Dans les batailles sanglantes de l'antiquité, l'épée décidait tout; le capitaine n'était pas derrière sa troupe: chaque mort formait un tableau, et un tableau intéressant pour le chef, toujours dans la mêlée[348].

Athènes, quoiqu'elle eût quatre cent mille esclaves, n'avait que trente mille citoyens. Mais, quand même il y aurait eu un public n'allant pas à la guerre, je dis qu'on y prenait un intérêt tout autre.

Parmi nous, l'État fait la guerre; cela veut dire, pour le riche habitant de Paris, qu'au lieu de payer au prince dix mille francs d'impôt, il en payera quinze ou vingt mille. Les gens d'un certain rang vont à l'armée par vanité, pour porter aux Tuileries un brillant uniforme, et dans les salons de Paris une certaine fatuité. Ils entendent dire dans les discours payés par le gouvernement que cette vanité est de l'héroïsme, et qu'ils se battent pour leur patrie, et non pour leurs épaulettes. D'ailleurs, si quelque général est emporté par un boulet, l'Académie a la mort d'Épaminondas[349].

Mais qu'est-ce que cela me fait, _à moi_, qui ai toujours ma loge à l'Opéra, mon équipage de chasse, et mes maîtresses? Je m'abonne tout au plus à quelque gazette étrangère[350].

En Grèce, la guerre mettait directement en péril, avec l'existence de toute la société, l'existence de chacun des habitants. Il fallait ou vaincre dans la bataille, ou être prisonnier, et l'on a vu ce que les Corcyréens faisaient des prisonniers. Le vainqueur emmenait tout, les femmes, les enfants, les animaux domestiques; il brûlait les huttes, et ensuite allait demander un triomphe au sénat de Rome.

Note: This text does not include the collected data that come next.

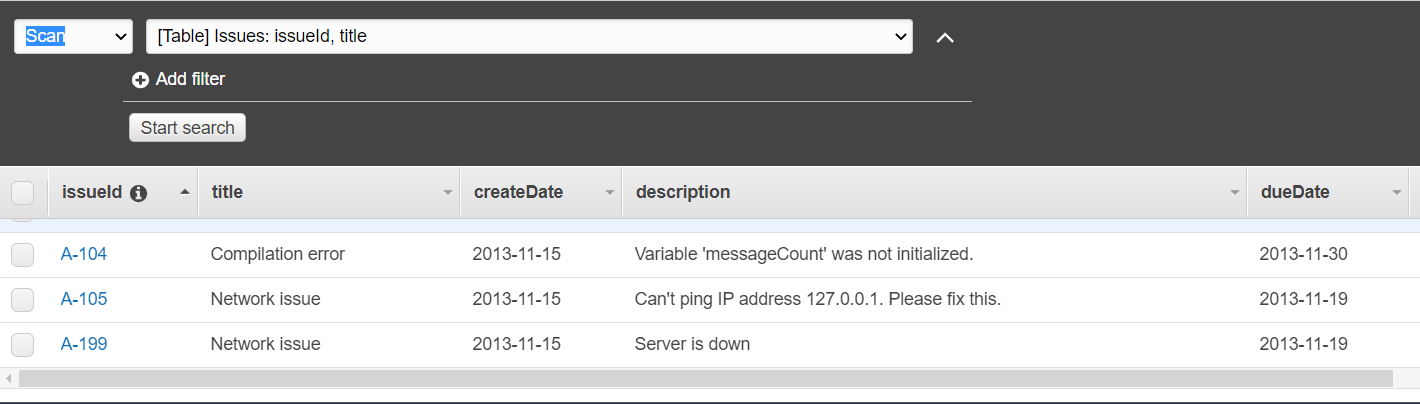The image size is (1420, 404).
Task: Open the dueDate column dropdown arrow
Action: [x=1397, y=193]
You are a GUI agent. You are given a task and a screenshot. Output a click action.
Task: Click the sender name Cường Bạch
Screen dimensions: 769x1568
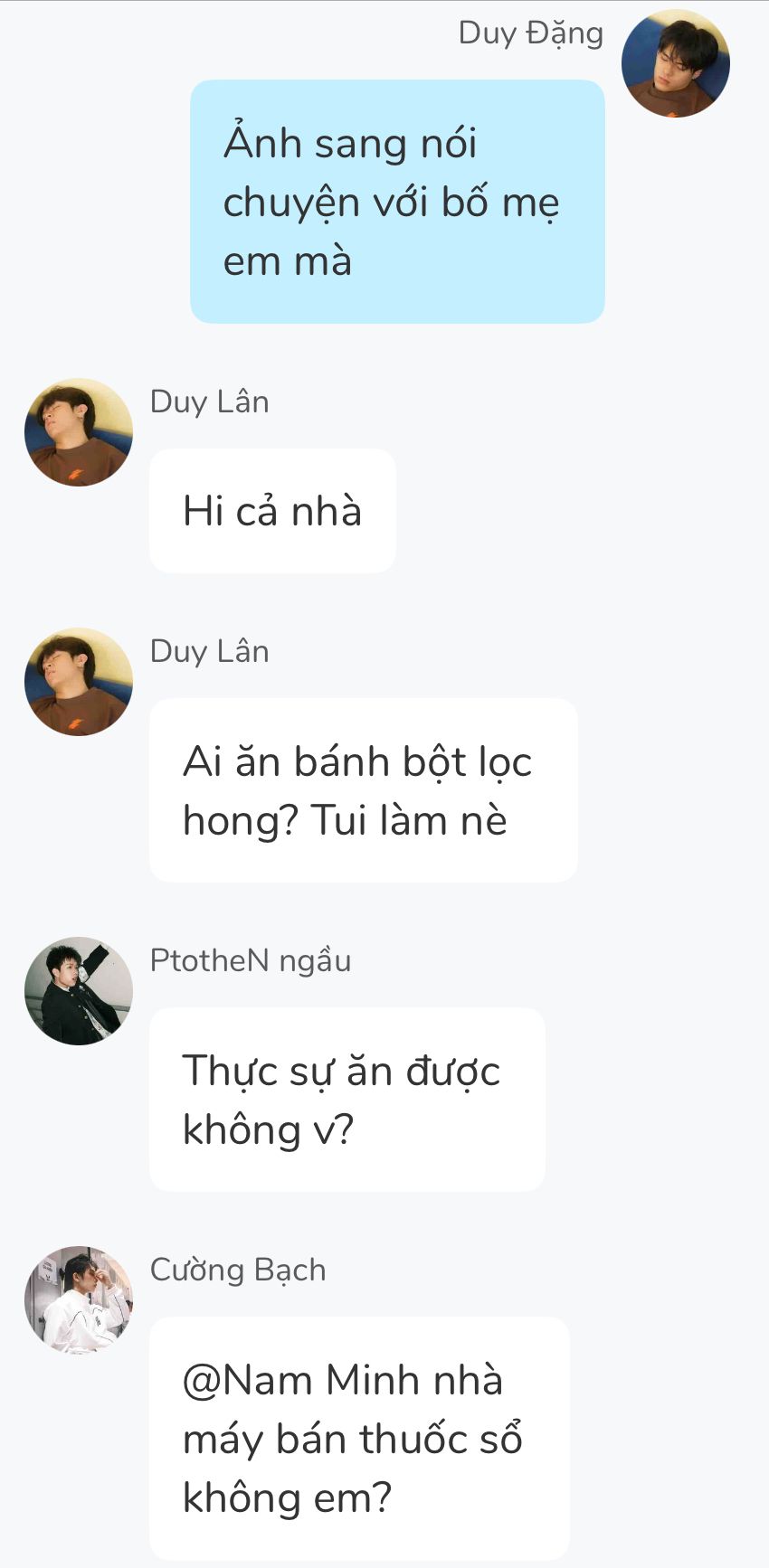(238, 1270)
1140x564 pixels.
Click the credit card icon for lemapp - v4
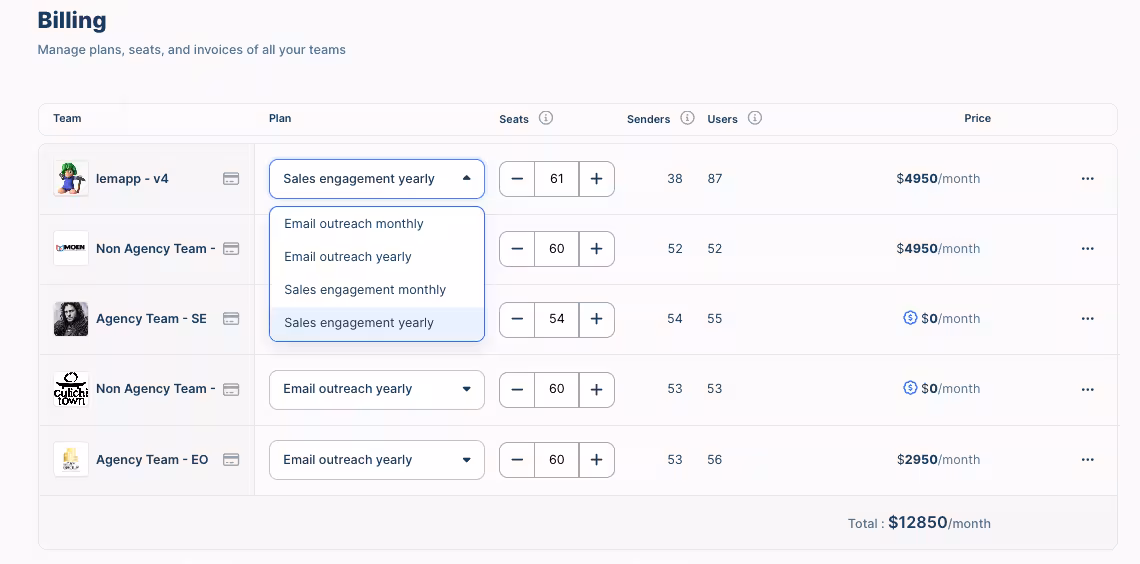(x=231, y=179)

Ne sachant ce qu'il voulait des bons Allemands, un homme a, dix ans de suite, troublé leur repos; ils ont fini par se révolter, et, guidés par la lance du Cosaque, ils sont venus nous donner un échantillon des guerres antiques. L'habitant de Paris a entendu le bruit du canon; il a vu son parc ravagé, il a été obligé de faire un uniforme. Mais il faut cinq ou six siècles pour ramener ces événements; à Athènes, on les craignait tous les cinq ou six ans. Avec la différence nécessaire dans la culture de l'esprit, et la différence dans l'amour, voilà qui explique toute l'antiquité.

La belle statue de _Méléagre_ avait donc par sa force mille choses intéressantes à dire. S'il paraissait beau, c'est qu'il était agréable; s'il paraissait agréable, c'est qu'il était utile.